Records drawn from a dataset
⁂
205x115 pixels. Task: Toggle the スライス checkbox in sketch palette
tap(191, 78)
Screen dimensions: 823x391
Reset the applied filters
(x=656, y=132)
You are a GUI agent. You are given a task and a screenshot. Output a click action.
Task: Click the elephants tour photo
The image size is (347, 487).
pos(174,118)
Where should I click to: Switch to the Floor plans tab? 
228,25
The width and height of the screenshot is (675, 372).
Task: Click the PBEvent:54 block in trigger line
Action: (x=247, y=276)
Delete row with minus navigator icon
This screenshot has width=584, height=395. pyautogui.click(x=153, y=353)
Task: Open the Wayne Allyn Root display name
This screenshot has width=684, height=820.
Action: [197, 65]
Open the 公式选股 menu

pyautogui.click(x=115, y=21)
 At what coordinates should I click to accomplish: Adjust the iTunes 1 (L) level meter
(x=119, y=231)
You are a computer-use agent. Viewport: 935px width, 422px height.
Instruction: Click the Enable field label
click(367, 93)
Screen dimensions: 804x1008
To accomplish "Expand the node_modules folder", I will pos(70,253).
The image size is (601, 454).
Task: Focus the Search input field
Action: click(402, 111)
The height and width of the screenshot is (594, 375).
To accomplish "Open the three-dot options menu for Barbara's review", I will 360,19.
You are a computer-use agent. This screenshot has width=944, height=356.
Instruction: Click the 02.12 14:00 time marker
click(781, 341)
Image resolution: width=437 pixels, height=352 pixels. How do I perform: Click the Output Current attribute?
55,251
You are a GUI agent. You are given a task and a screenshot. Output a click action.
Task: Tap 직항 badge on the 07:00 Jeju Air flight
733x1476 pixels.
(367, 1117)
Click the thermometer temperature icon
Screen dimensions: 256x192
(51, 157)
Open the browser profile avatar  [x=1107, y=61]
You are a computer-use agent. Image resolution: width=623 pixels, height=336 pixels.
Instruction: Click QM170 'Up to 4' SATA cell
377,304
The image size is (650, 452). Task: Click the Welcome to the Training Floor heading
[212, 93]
⁂
WHAT YOU SHOULD DO:
Copy each line above that has the word "computer".

EXERCISE SOLUTION:
You are a computer-use agent. Viewport: 935px width, 422px height.
You are a computer-use agent. This screenshot has width=944, height=356.
You are a computer-use agent. Image resolution: width=623 pixels, height=336 pixels.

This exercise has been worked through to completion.